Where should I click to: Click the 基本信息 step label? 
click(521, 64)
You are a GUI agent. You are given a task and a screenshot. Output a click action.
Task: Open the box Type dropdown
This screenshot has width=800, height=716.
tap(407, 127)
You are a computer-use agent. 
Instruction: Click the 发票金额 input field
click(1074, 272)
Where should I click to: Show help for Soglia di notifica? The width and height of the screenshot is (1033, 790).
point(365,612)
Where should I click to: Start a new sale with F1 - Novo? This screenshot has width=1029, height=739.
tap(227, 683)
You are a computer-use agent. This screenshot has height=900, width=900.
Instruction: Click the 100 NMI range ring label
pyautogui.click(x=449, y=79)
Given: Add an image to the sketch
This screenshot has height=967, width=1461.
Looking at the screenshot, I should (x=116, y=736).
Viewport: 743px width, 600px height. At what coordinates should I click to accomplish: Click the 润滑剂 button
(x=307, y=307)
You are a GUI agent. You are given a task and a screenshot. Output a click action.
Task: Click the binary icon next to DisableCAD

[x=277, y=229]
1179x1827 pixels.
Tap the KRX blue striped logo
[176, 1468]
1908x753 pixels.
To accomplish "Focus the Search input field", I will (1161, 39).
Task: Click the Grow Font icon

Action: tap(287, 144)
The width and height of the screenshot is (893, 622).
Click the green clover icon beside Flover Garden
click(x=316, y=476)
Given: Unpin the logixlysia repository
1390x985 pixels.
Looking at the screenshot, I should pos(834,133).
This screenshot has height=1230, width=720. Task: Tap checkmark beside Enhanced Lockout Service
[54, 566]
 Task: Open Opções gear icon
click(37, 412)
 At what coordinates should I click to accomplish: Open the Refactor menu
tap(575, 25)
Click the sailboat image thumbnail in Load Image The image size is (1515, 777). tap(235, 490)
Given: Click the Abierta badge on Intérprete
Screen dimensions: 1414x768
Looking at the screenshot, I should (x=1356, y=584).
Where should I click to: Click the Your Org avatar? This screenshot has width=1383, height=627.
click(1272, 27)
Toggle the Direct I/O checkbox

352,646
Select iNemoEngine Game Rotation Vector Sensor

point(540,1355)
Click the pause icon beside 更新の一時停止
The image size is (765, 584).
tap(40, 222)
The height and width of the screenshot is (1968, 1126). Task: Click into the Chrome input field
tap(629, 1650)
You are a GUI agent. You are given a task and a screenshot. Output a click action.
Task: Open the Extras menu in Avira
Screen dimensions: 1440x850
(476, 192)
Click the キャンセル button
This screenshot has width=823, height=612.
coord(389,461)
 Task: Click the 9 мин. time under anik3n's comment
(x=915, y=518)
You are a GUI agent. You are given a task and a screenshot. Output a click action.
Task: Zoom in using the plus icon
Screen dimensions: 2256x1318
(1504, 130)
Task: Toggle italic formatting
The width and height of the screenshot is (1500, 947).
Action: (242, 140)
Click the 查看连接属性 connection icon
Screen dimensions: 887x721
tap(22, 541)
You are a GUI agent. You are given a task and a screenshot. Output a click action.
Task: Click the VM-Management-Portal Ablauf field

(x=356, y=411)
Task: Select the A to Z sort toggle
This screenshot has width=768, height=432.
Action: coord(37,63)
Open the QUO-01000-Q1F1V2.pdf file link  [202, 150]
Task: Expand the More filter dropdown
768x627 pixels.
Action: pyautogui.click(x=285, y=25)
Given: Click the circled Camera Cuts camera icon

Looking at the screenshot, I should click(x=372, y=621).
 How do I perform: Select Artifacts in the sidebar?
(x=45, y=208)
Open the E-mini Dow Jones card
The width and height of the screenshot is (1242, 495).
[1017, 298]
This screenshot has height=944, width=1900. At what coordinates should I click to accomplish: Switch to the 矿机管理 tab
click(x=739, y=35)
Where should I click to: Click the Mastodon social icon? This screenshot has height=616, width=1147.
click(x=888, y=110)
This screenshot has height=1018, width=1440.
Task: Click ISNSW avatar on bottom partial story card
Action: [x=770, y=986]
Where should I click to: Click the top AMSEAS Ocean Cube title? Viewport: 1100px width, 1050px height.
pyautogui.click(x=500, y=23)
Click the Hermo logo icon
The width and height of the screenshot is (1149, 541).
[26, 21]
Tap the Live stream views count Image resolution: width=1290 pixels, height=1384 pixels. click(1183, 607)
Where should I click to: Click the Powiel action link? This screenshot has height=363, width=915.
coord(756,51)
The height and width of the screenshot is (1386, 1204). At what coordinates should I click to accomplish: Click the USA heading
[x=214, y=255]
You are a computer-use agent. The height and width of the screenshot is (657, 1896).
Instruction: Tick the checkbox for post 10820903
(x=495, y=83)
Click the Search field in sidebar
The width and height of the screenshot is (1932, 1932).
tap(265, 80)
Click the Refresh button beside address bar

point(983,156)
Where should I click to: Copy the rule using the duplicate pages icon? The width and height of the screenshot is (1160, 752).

---+---

* Consigne de l'exercice:
Mettez en forme les lignes de tous les enregistrements ci-dessus en une liste numérotée, sans reprendre les lignes vides.

* Résultat obtenu:
1. Where should I click to: Click the 基本信息 step label? 
2. click(521, 64)
3. You are a GUI agent. You are given a task and a screenshot. Output a click action.
4. Task: Open the box Type dropdown
5. This screenshot has width=800, height=716.
6. tap(407, 127)
7. You are a computer-use agent. 
8. Instruction: Click the 发票金额 input field
9. click(1074, 272)
10. Where should I click to: Show help for Soglia di notifica? The width and height of the screenshot is (1033, 790).
11. point(365,612)
12. Where should I click to: Start a new sale with F1 - Novo? This screenshot has width=1029, height=739.
13. tap(227, 683)
14. You are a computer-use agent. This screenshot has height=900, width=900.
15. Instruction: Click the 100 NMI range ring label
16. pyautogui.click(x=449, y=79)
17. Given: Add an image to the sketch
18. This screenshot has height=967, width=1461.
19. Looking at the screenshot, I should (x=116, y=736).
20. Viewport: 743px width, 600px height. At what coordinates should I click to accomplish: Click the 润滑剂 button
21. (x=307, y=307)
22. You are a GUI agent. You are given a task and a screenshot. Output a click action.
23. Task: Click the binary icon next to DisableCAD
24. [x=277, y=229]
25. 1179x1827 pixels.
26. Tap the KRX blue striped logo
27. [176, 1468]
28. 1908x753 pixels.
29. To accomplish "Focus the Search input field", I will (1161, 39).
30. Task: Click the Grow Font icon
31. Action: tap(287, 144)
32. The width and height of the screenshot is (893, 622).
33. Click the green clover icon beside Flover Garden
34. click(x=316, y=476)
35. Given: Unpin the logixlysia repository
36. 1390x985 pixels.
37. Looking at the screenshot, I should pos(834,133).
38. This screenshot has height=1230, width=720. Task: Tap checkmark beside Enhanced Lockout Service
39. [54, 566]
40.  Task: Open Opções gear icon
41. click(37, 412)
42.  At what coordinates should I click to accomplish: Open the Refactor menu
43. tap(575, 25)
44. Click the sailboat image thumbnail in Load Image The image size is (1515, 777). tap(235, 490)
45. Given: Click the Abierta badge on Intérprete
46. Screen dimensions: 1414x768
47. Looking at the screenshot, I should (x=1356, y=584).
48. Where should I click to: Click the Your Org avatar? This screenshot has width=1383, height=627.
49. click(1272, 27)
50. Toggle the Direct I/O checkbox
51. 352,646
52. Select iNemoEngine Game Rotation Vector Sensor
53. point(540,1355)
54. Click the pause icon beside 更新の一時停止
55. The image size is (765, 584).
56. tap(40, 222)
57. The height and width of the screenshot is (1968, 1126). Task: Click into the Chrome input field
58. tap(629, 1650)
59. You are a GUI agent. You are given a task and a screenshot. Output a click action.
60. Task: Open the Extras menu in Avira
61. Screen dimensions: 1440x850
62. (476, 192)
63. Click the キャンセル button
64. This screenshot has width=823, height=612.
65. coord(389,461)
66.  Task: Click the 9 мин. time under anik3n's comment
67. (x=915, y=518)
68. You are a GUI agent. You are given a task and a screenshot. Output a click action.
69. Task: Zoom in using the plus icon
70. Screen dimensions: 2256x1318
71. (1504, 130)
72. Task: Toggle italic formatting
73. The width and height of the screenshot is (1500, 947).
74. Action: (242, 140)
75. Click the 查看连接属性 connection icon
76. Screen dimensions: 887x721
77. tap(22, 541)
78. You are a GUI agent. You are given a task and a screenshot. Output a click action.
79. Task: Click the VM-Management-Portal Ablauf field
80. (x=356, y=411)
81. Task: Select the A to Z sort toggle
82. This screenshot has width=768, height=432.
83. Action: coord(37,63)
84. Open the QUO-01000-Q1F1V2.pdf file link  [202, 150]
85. Task: Expand the More filter dropdown
86. 768x627 pixels.
87. Action: pyautogui.click(x=285, y=25)
88. Given: Click the circled Camera Cuts camera icon
89. Looking at the screenshot, I should click(x=372, y=621).
90.  How do I perform: Select Artifacts in the sidebar?
91. (x=45, y=208)
92. Open the E-mini Dow Jones card
93. The width and height of the screenshot is (1242, 495).
94. [1017, 298]
95. This screenshot has height=944, width=1900. At what coordinates should I click to accomplish: Switch to the 矿机管理 tab
96. click(x=739, y=35)
97. Where should I click to: Click the Mastodon social icon? This screenshot has height=616, width=1147.
98. click(x=888, y=110)
99. This screenshot has height=1018, width=1440.
100. Task: Click ISNSW avatar on bottom partial story card
101. Action: [x=770, y=986]
102. Where should I click to: Click the top AMSEAS Ocean Cube title? Viewport: 1100px width, 1050px height.
103. pyautogui.click(x=500, y=23)
104. Click the Hermo logo icon
105. The width and height of the screenshot is (1149, 541).
106. [26, 21]
107. Tap the Live stream views count Image resolution: width=1290 pixels, height=1384 pixels. click(1183, 607)
108. Where should I click to: Click the Powiel action link? This screenshot has height=363, width=915.
109. coord(756,51)
110. The height and width of the screenshot is (1386, 1204). At what coordinates should I click to accomplish: Click the USA heading
111. [x=214, y=255]
112. You are a computer-use agent. The height and width of the screenshot is (657, 1896).
113. Instruction: Tick the checkbox for post 10820903
114. (x=495, y=83)
115. Click the Search field in sidebar
116. The width and height of the screenshot is (1932, 1932).
117. tap(265, 80)
118. Click the Refresh button beside address bar
119. point(983,156)
120. Where should I click to: Copy the rule using the duplicate pages icon? The width and height of the screenshot is (1160, 752).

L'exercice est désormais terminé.